Not sure if it has been updated - the version I had I bought ~1992, so the discussion in the book peters out at the end of the 90s and cyberpunk. However I think it's still worth it for the discussion from Mary Shelly's Frankenstein, up to the 1980's.
 
Brian is well-known for championing Mary Shelley as the first SF writer. I agree with him partly because I think it's true, and partly because he might challenge me to a duel if I disagreed. H. Bruce Franklin put up a good fight for Wells and Verne, chiefly on motive and intention, saying that Shelley never meant to write SF while Verne and Wells clearly meant to invent a new genre of scientific romances. But that's what I find the most convincing, because I think Wells and Verne invented the idea of SF before actually writing the books, while she just wrote FRANKENSTEIN.
 
I read Aldiss' "Frankenstein Unbound", where Mary Shelly was a character but I didn't think it was among his best novels...
 
Everybody seems to have read the stuff I haven't. Admittedly, I wouldn't recommend all of it. Nobody should have to read "report on probability a" and if you didn't like "Frankenstein Unbound", I can't see you touching "Dracula Unbound" (the sequel) or "Moreau's other island". On the other hand there's always "Non Stop" - that should be fairly easy for anyone. As to the movies, "Brothers of the Head" wound up as a straight rock biopic even if Brian did get a cameo and "AI" is much closer to Kubrick's Pinocchio than anything written for the Supertoys saga.
 
There don't seem to be many threads on Aldiss, funnily enough, considering his quality. I've just started his short novel The Dark Light Years, and I'm really enjoying it. He has a style that's all his own; there's a suggestion of the fantastic even in his hard SF. I think he may be the most 'literary' of the SF authors I've read. It's quite an admission, but I've not read the Helliconia books, so I shall have to fix that in the near future.
 
I must have read 'Non-stop' weeks after Heinlein's 'Universe'. Gave me too many clues, picked up on some details too fast.

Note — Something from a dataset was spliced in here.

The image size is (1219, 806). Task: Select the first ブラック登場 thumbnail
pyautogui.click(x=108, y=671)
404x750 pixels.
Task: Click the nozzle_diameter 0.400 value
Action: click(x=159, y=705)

Liked the guy, though. Got into a 'heated discussion (read out and out argument) with him in '66, the H G Wells John Wyndham in my corner, Kingsley Amis in his, organisers hovering nervously. When I met him again in Glasgow in '05 he didn't remember anything of it, which suggests he'd been less concentrated on the cheese;).

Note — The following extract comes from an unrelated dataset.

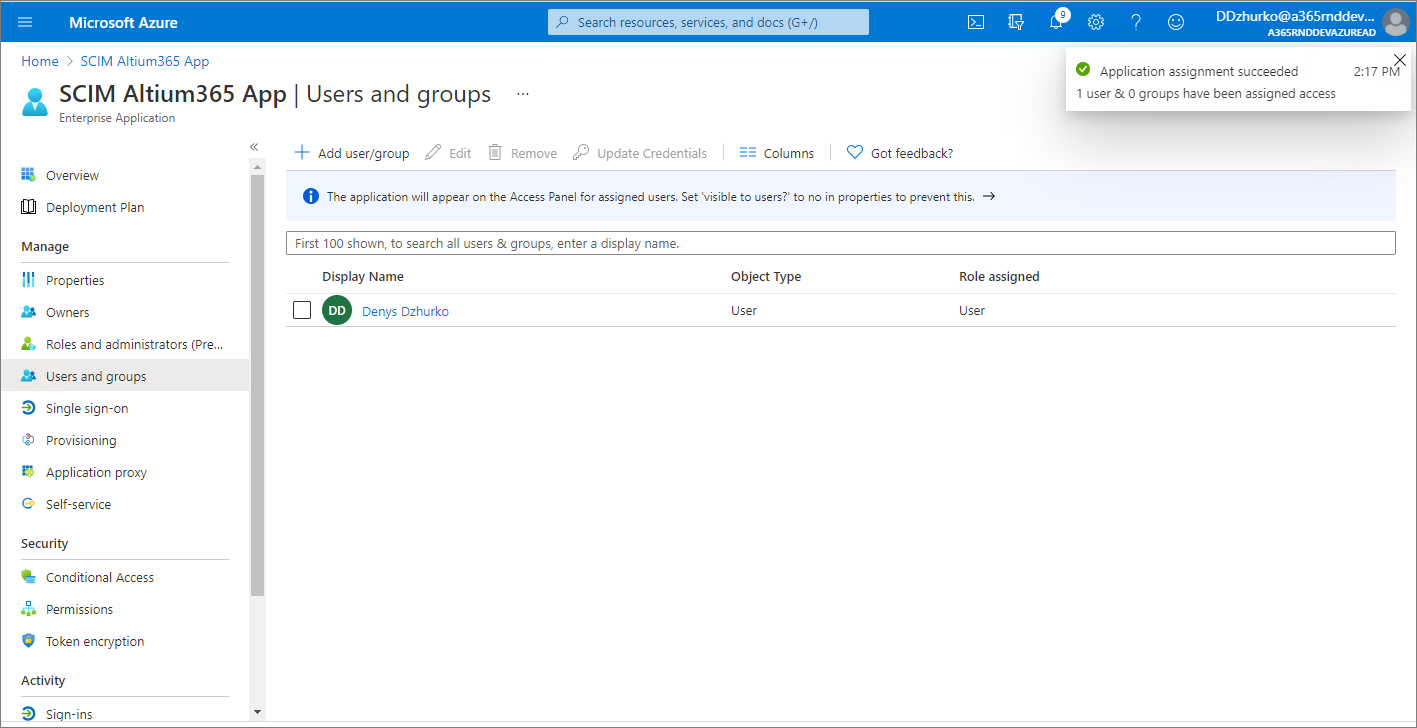Open the Columns chooser
This screenshot has height=728, width=1417.
pyautogui.click(x=777, y=153)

My Hellicona trilogy was under one cover, and too big and clumsy to read in bed. It doesn't seem to have made the move. Perhaps I should look for it in Kindle.

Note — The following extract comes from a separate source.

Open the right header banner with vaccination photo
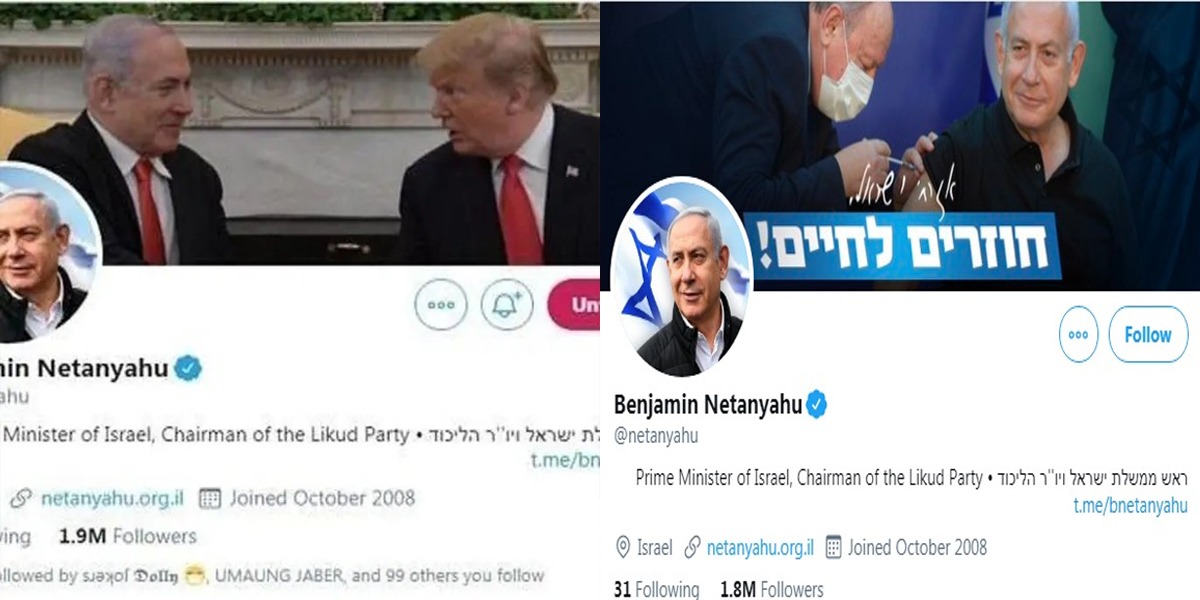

In 'Frankenstein Unbound' he put Swiss German speaking peasants on the shores of the Leman (never been the case, even when the Bernois held the territory – or should that be 'Territetory'? {very in joke}), demonstrating he didn't always push his research to its limits.
 
Sooner rather than later! You won't regret it.
Yes, I've located the old Grafton paperbacks under separate cover on Ebay and ordered them. Like you Chris, I have been put off reading the big compendium edition that's currently available. I like those old Grafton editions of his books anyway - they are what was available in the shops in my youth (early-mid 1980's).

I'm impressed you got into an argument with him Chris!
 
Grrr. Need to vent...
Well, the used copies of the 3 Helliconia books arrived from Ebay - all different sellers. I specifically searched high and low for copies descibed as excellent or very good condition. Turns out that they are all in very 'average' condition (i.e. beaten up, badly cracked spines, water damaged etc, and I just cannot read/own such books. Given the shipping was much more than the books themselves, I cannot return them without being more out of pocket, so I shall be throwing them out and now I still don't have readable copies of the books and I'm about NZD$50 down! Bollocks, as they say. Not that that's in any way a commentary on Aldiss or authors or SF, its just me mouthing off, but I needed to. Grrr.